To OSINT and Beyond!
Open-Source Intelligence (OSINT) can be valuable for an organization and penetration testing engagements in several ways. Today, let me highlight two areas: Leaked Credentials and Files.
As part of any security engagement, it is ideal, if not essential, that we look up our target’s leaked credentials and files, as many clients do not have a high level of visibility or awareness in this area. However, if we can provide an answer to those questions, then it could be an eye-opener and hopefully help cultivate better security hygiene within their organization.
Our all-seeing pentest eye perspective not only shows us a glimpse of a client’s security posture but can also indicate additional avenues or attack vectors to explore. This information can potentially let us gain an initial foothold or discover information we can use against our targets.
During our penetration testing engagements, there are moments when we stumble upon leaked files or credentials that can be leveraged. This gives us that exuberating feeling whenever we discover something relevant and useful, especially if we’re coming from a ‘black box’ or ‘gray box’ testing approach. However, it's essential to remember that we shouldn't rush to judgment, even if we find leaked credentials or files. We don't subscribe to the notion that "once a leaker, always a leaker." Instead, our assessment considers whether an organization has learned from past mistakes. Either way, we're here to help. After all, there are numerous reasons for data leakage.
It is amazing to witness the evolution of search engines and file sharing. Back in that era and still to date, we often hear the phrase “Google is your friend.” and I agree, most of the time. In the early days of the Internet, before Google and Facebook dominance, there were few other go-to tools for finding information, Friendster, MySpace, MSN, AltaVista, Yahoo, Excite, and Lycos, to name a few.
Even before the rise of these search engines, there was another realm of online exploration that captured the imagination of many in file and data sharing. Some that come to mind are Gnutella, Napster, LimeWire/FrostWire, BearShare, and, of course, Torrent apps, which are peer-to-peer file sharing protocol (P2P) applications.
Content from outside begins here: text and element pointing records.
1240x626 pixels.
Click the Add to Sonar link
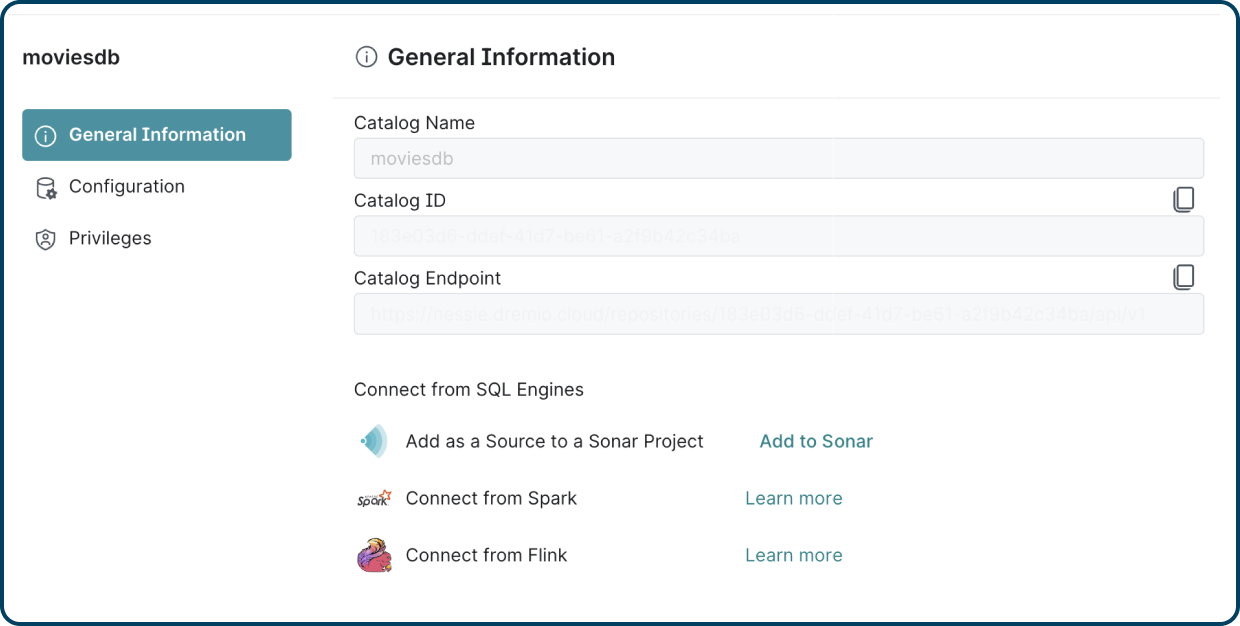tap(816, 441)
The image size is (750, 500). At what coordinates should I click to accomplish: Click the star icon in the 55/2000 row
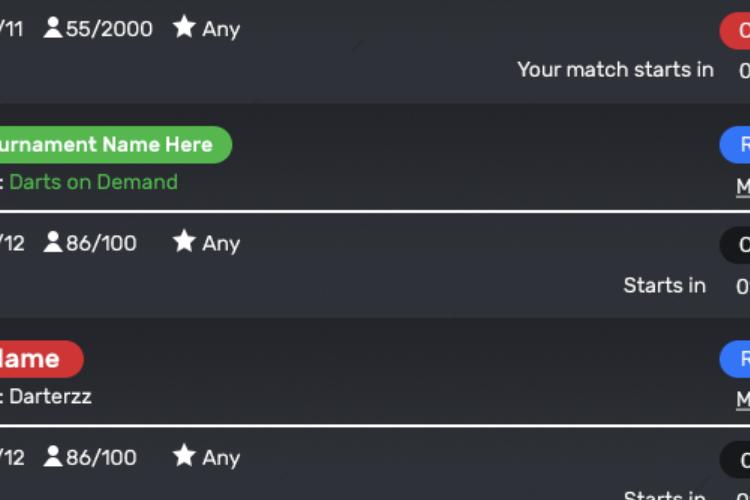point(184,26)
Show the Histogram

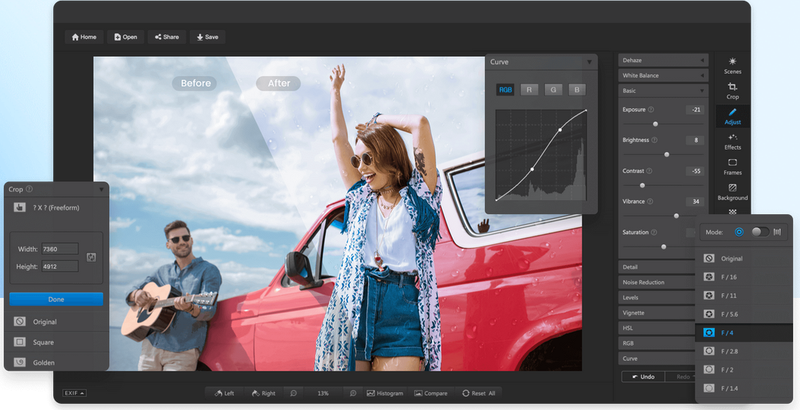[385, 393]
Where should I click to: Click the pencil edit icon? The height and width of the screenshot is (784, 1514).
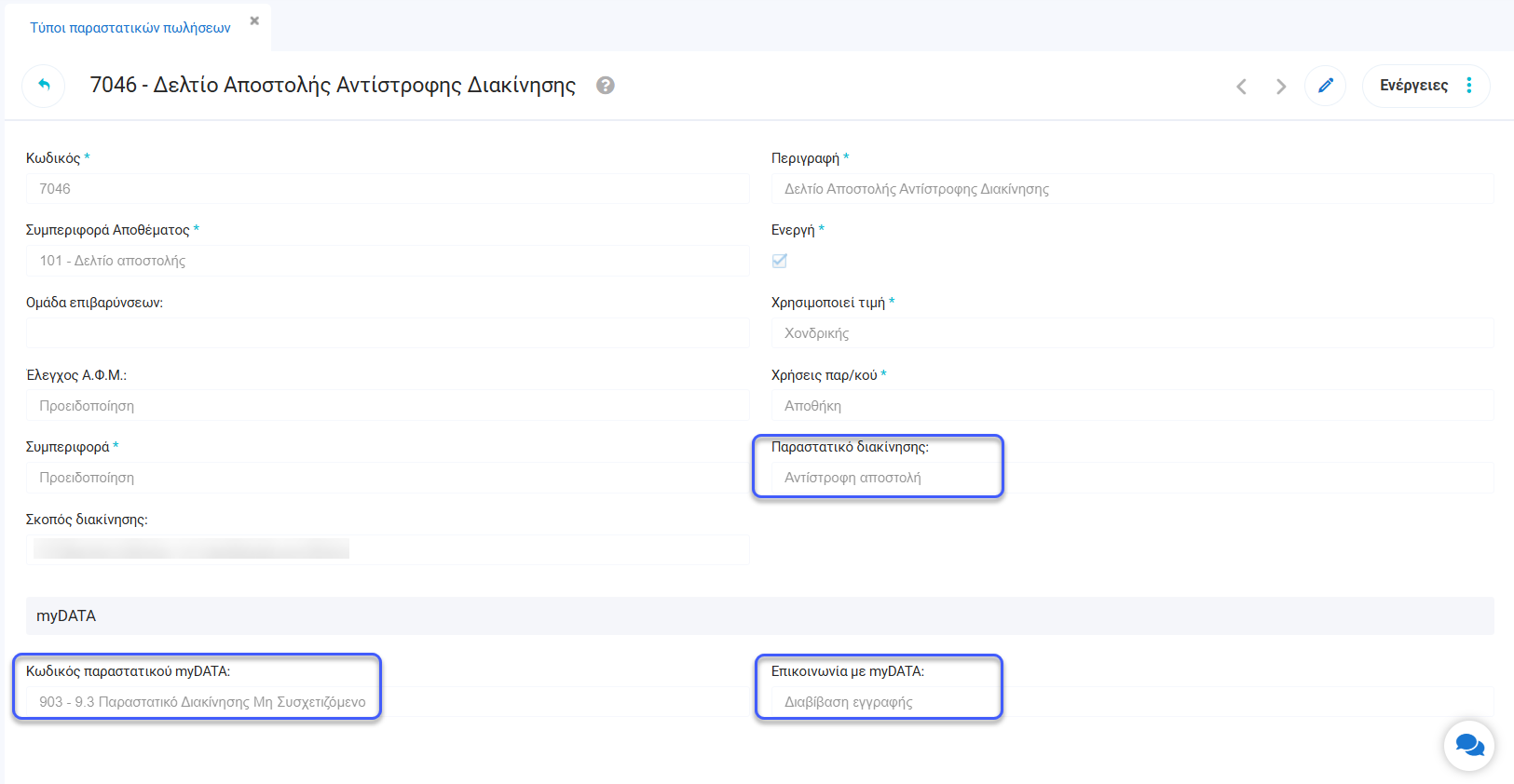pyautogui.click(x=1325, y=86)
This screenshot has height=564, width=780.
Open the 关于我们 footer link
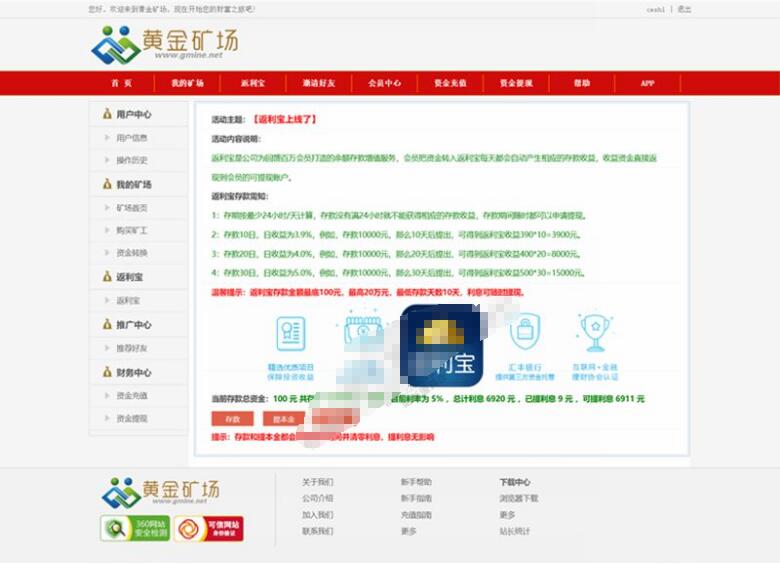[x=317, y=482]
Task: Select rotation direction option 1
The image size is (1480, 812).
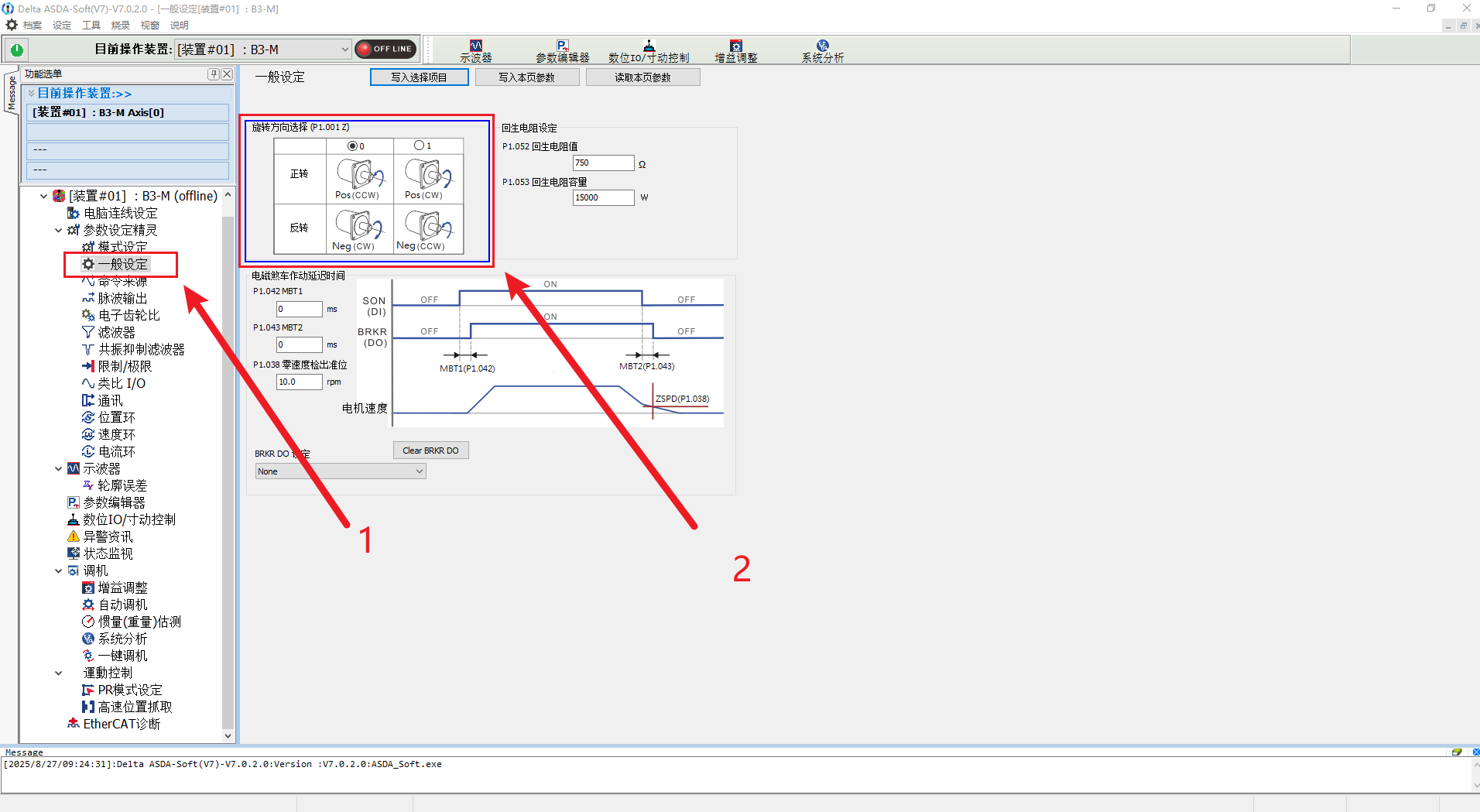Action: tap(419, 146)
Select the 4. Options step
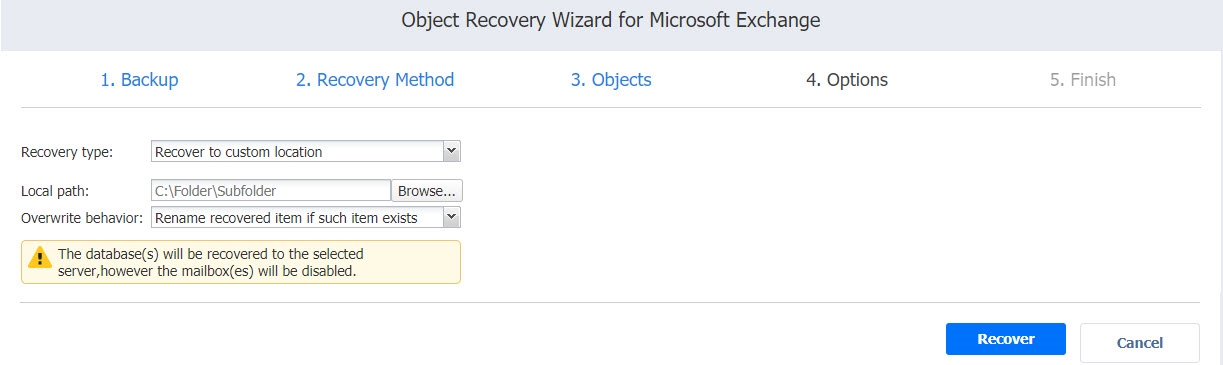Viewport: 1223px width, 365px height. (x=847, y=80)

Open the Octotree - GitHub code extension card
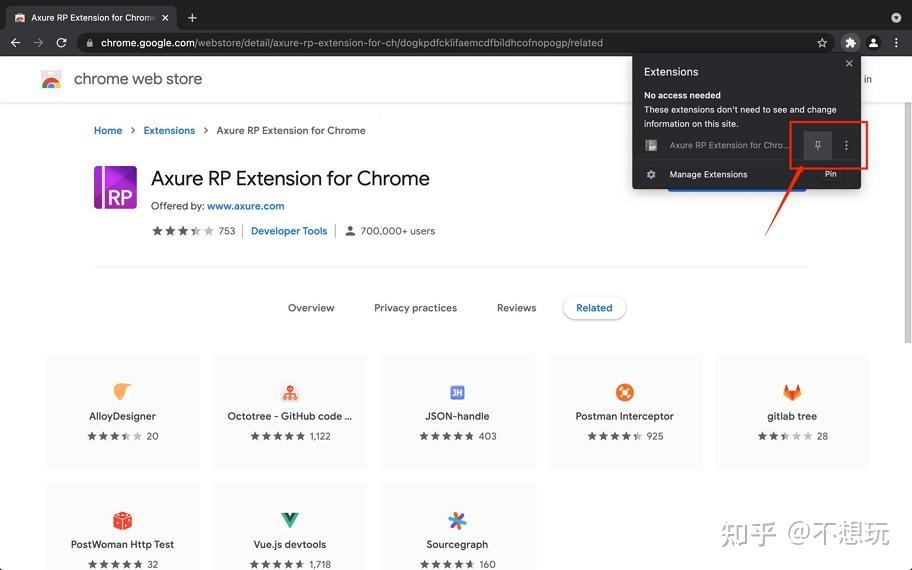(x=290, y=412)
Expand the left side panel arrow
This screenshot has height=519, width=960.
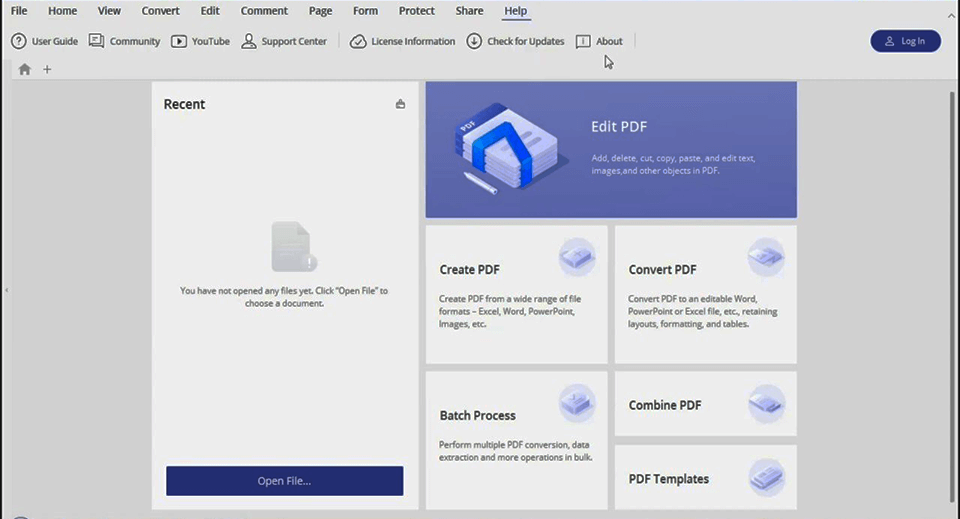pos(6,290)
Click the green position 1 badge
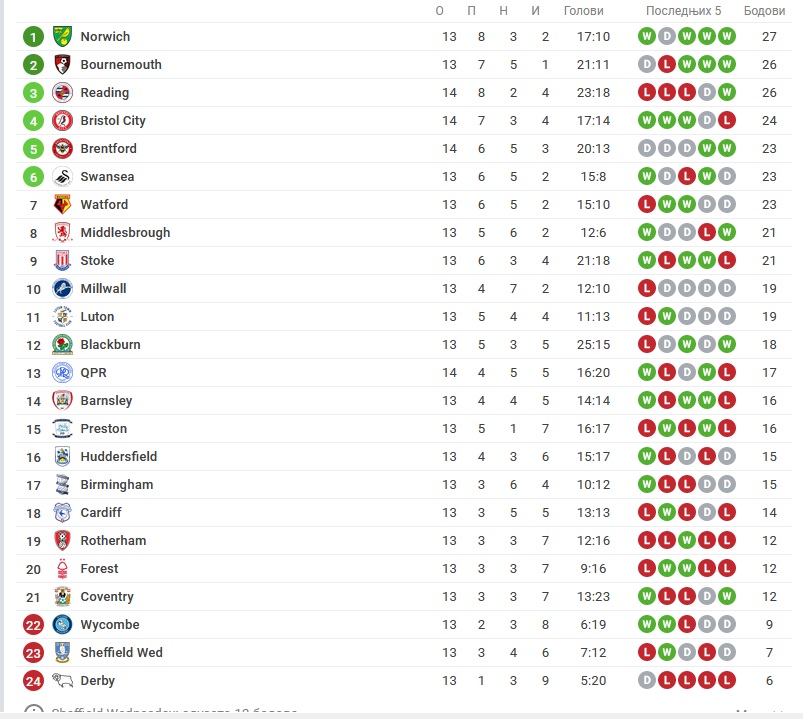This screenshot has width=803, height=719. pos(33,37)
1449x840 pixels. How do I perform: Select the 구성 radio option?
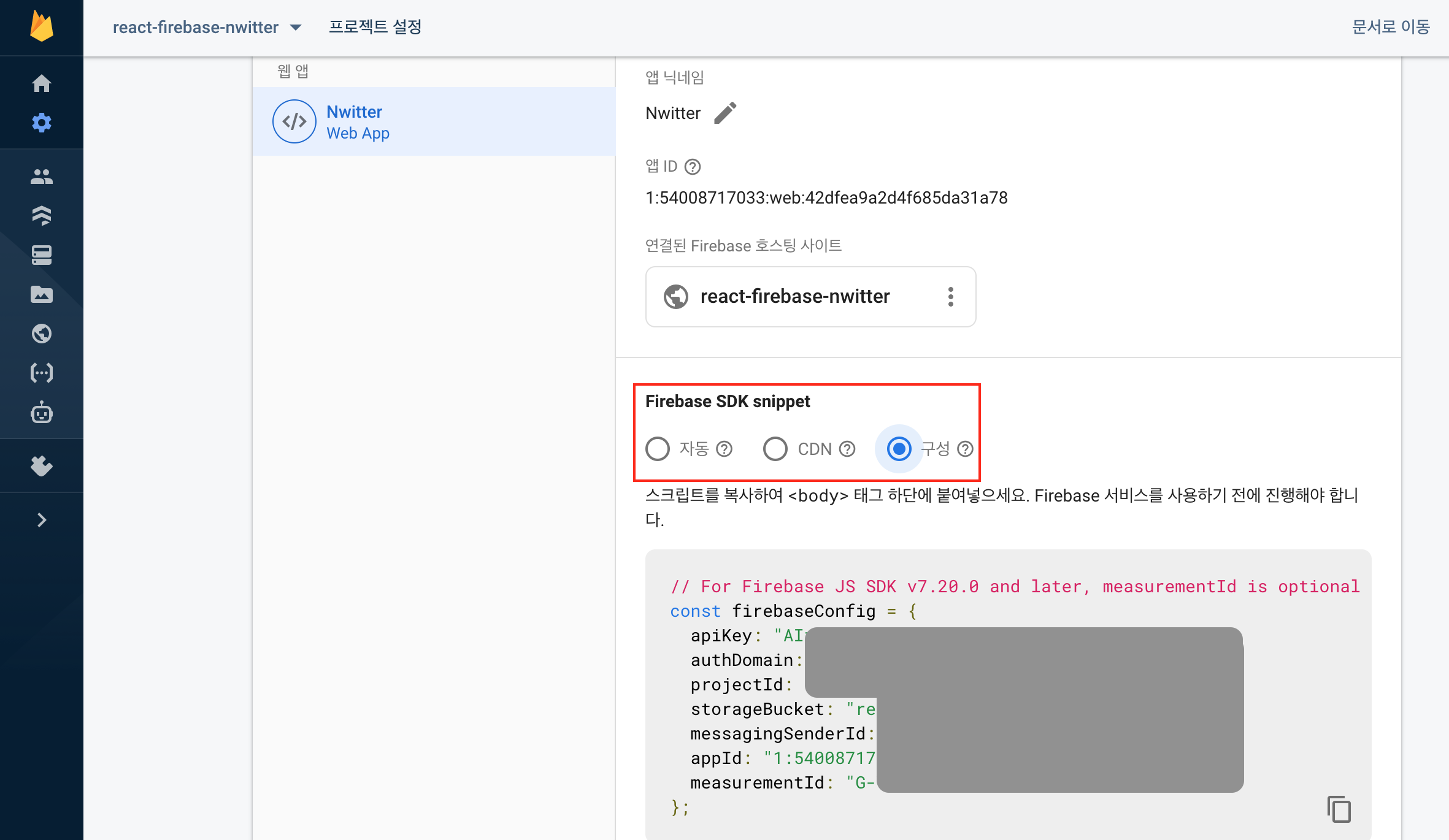tap(899, 449)
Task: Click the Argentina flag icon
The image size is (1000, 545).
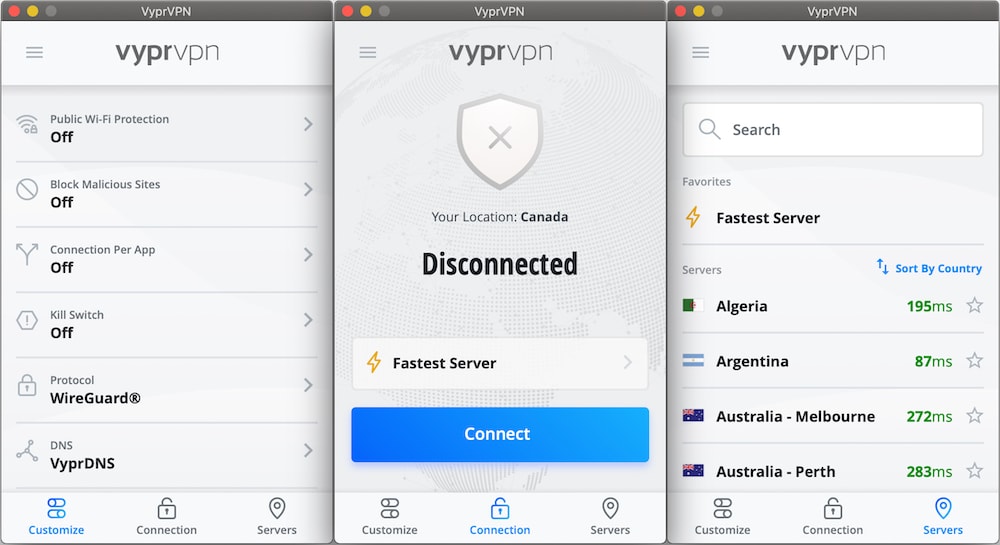Action: 693,361
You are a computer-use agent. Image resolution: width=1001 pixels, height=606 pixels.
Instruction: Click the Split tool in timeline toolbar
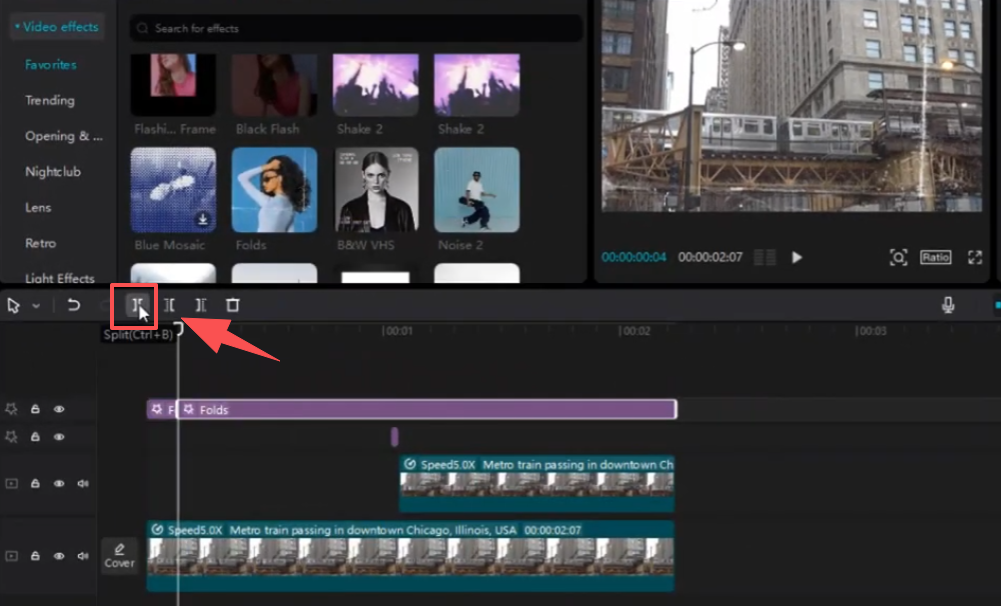(138, 305)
Aside from those, one of my favorites is the Internet Relay Chat (IRC). Its primary use is for real-time text-based chat. Some IRC networks and channels allow file sharing, enabling users to exchange files directly with others. IRC bots were popular in those days for automating lots of stuff.
A simple example of OSINT-ing is simply performing a web search. In security lingo, we call this “Google Dorking” or “Google Hacking”. The term made popular and credited by many to Johnny Long, a professional hacker and security researcher, He authored a book about it "Google Hacking for Penetration Testers" and developed the Google Hacking Database (GHDB), a collection of Google dorks and search queries for finding vulnerable websites and information. It has played a significant role in spreading awareness about Google Dorking. It provides a repository of search queries that can be used to discover vulnerabilities, exposed databases, and sensitive information.
We were very lucky in this example. During a recursive search for the target domain(s), results showed the majority of the targets were crawled by Google, including static authentication tokens and other static parameters which would allow one-click-access to the application.
Figure 1. Command-line output of Google cli query which led to discovery of authentication tokens and other static user parameters
As we can see, the tokens are usable. This allows us to access the authenticated sections of one of our target applications which serves as our initial foothold for this engagement.
Figure 2. Authenticated interface of the application after using tokens harvested from Google
Unfortunately, in this case we reported the leaked credentials issue in 2021 and it is sad to mention that the issue still exists.
Using these leaked credentials, we could find a valid Microsoft (MS) account and gain remote access or perform additional reconnaissance like Users/Domain enumeration upon obtaining valid credentials.
Figure 3. Example of credentials checking via Microsoft login
Below is an example of a search graph. Most of the time large chunks of leaked credentials, along with corresponding passwords, are circulated with ‘unknown’ source(s).
Figure 4. Example of results: Statistics of leaked credentials by source
Figure 5. Overview of leaked credentials showing the majority of leaked credentials have passwords included
Here is another example. Upon initial reconnaissance, there were few leaked credentials found on the Dark Web. Fortunately, one was usable, giving us access to the authenticated surfaces of the target. In this example, we underscore the value of Two-Factor Authentication (2FA), or Multi-Factor Authentication (MFA) which adds an extra layer of security to accounts by requiring users to provide two or more forms of verification factored into usernames and passwords.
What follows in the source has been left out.